Open the door by grasping and pulling the door handle. The sample shows the door slightly open. In the actual competition, it will start completely closed. Note that with AIST Simulator, the door hinge moves beyond its movable range, but please understand. It works correctly with AGX Simulator.
In the actual competition, multiple “target markers” to be investigated will be placed inside the vehicle.
“Target markers” are cylindrical objects as shown below:
Inside this cylinder is a “QR code”:
The task is to find target markers, capture the inside with a camera, and decode the QR code.
While such actions wouldn’t be performed in actual disasters, the competition uses such markers to judge whether inspection inside the vehicle was completed.
Task T3¶
Task T3 involves tool-assisted vehicle investigation and rescue from vehicles.
Below shows the screen during task execution with DoubleArmV7 after loading T3-DoubleArmV7A.py:
While seemingly similar to T2, a person requiring rescue (dummy target) is trapped inside the vehicle.
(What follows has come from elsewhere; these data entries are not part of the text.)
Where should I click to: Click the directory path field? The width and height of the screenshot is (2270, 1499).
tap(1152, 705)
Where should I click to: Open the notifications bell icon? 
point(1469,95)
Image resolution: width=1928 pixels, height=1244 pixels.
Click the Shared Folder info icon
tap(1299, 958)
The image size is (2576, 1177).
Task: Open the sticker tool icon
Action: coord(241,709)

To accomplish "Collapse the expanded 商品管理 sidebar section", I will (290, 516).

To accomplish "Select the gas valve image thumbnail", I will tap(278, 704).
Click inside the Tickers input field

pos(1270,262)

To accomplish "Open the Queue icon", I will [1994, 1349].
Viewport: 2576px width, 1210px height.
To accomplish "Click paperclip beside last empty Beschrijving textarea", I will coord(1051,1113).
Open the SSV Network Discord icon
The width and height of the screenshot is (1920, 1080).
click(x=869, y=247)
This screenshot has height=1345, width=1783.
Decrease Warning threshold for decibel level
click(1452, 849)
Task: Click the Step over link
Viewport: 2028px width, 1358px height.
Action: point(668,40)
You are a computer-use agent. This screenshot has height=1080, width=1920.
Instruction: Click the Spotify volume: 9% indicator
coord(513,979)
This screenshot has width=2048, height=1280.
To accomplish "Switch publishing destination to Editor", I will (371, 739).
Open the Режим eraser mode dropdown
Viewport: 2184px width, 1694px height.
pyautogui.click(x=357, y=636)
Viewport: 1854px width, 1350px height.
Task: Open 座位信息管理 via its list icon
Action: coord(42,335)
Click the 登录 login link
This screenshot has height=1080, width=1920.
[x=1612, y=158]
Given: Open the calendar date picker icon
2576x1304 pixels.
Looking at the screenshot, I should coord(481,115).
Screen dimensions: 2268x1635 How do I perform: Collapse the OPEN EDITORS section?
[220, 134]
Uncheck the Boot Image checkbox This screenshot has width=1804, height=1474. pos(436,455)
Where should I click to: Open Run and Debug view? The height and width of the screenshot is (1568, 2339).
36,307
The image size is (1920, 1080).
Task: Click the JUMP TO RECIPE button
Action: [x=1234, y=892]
The door cannot be opened by normal operation. A hydraulic spreader is placed in the tunnel, so you can remove the door by operating it and pressing against the door lock or hinge. (However, this simulation requires AGX Dynamics.) After removing the door, move it out of the way and extract the dummy target from inside the vehicle.
The dummy target is modeled as shown below, sitting limply in the driver’s seat:
Task T4¶
T4 is a route-clearing task. Below shows the screen after loading and running T4-DoubleArmV7A.py:
In the sample, several obstacles are scattered in the tunnel, so operate the robot to push or lift them to remove these obstacles.
Task T5¶
T5 is a firefighting task. Below shows the screen after loading and running T5-AizuSpiderSA.py:
A fire hydrant is installed in the tunnel. Opening the fire hydrant door reveals a hose reel, nozzle, and valve stored inside.
Grasping and pulling the hose end allows you to pull out the hose. First try this operation. However, note that hose simulation also requires AGX Dynamics.
For the task, pull out the hose, connect the end to the nozzle, turn the valve, and pull the nozzle lever to release water from the nozzle.
Once water flows, direct it at the area where the fire is occurring. If aimed well, the flames will diminish. The task is complete when you fully extinguish the fire and pass through the goal gate.
Task T6¶
T6 is a shoring and breaching task. Below shows the screen after loading and running T6-DoubleArmV7A.py:
In this task, collapsed wall surfaces (plate-like objects) are piled on top of a vehicle. First, for shoring, insert wooden supports under the designated wall surface to stabilize it. Next, for breaching, drill holes from above into the wall surface. Once holes are opened, investigate inside the vehicle by inserting a camera through them. The target vehicle has open windows, so insert the camera through them to investigate. The investigation method is the same as T2, reading QR codes on target markers.
Note that drilling holes also requires AGX Dynamics.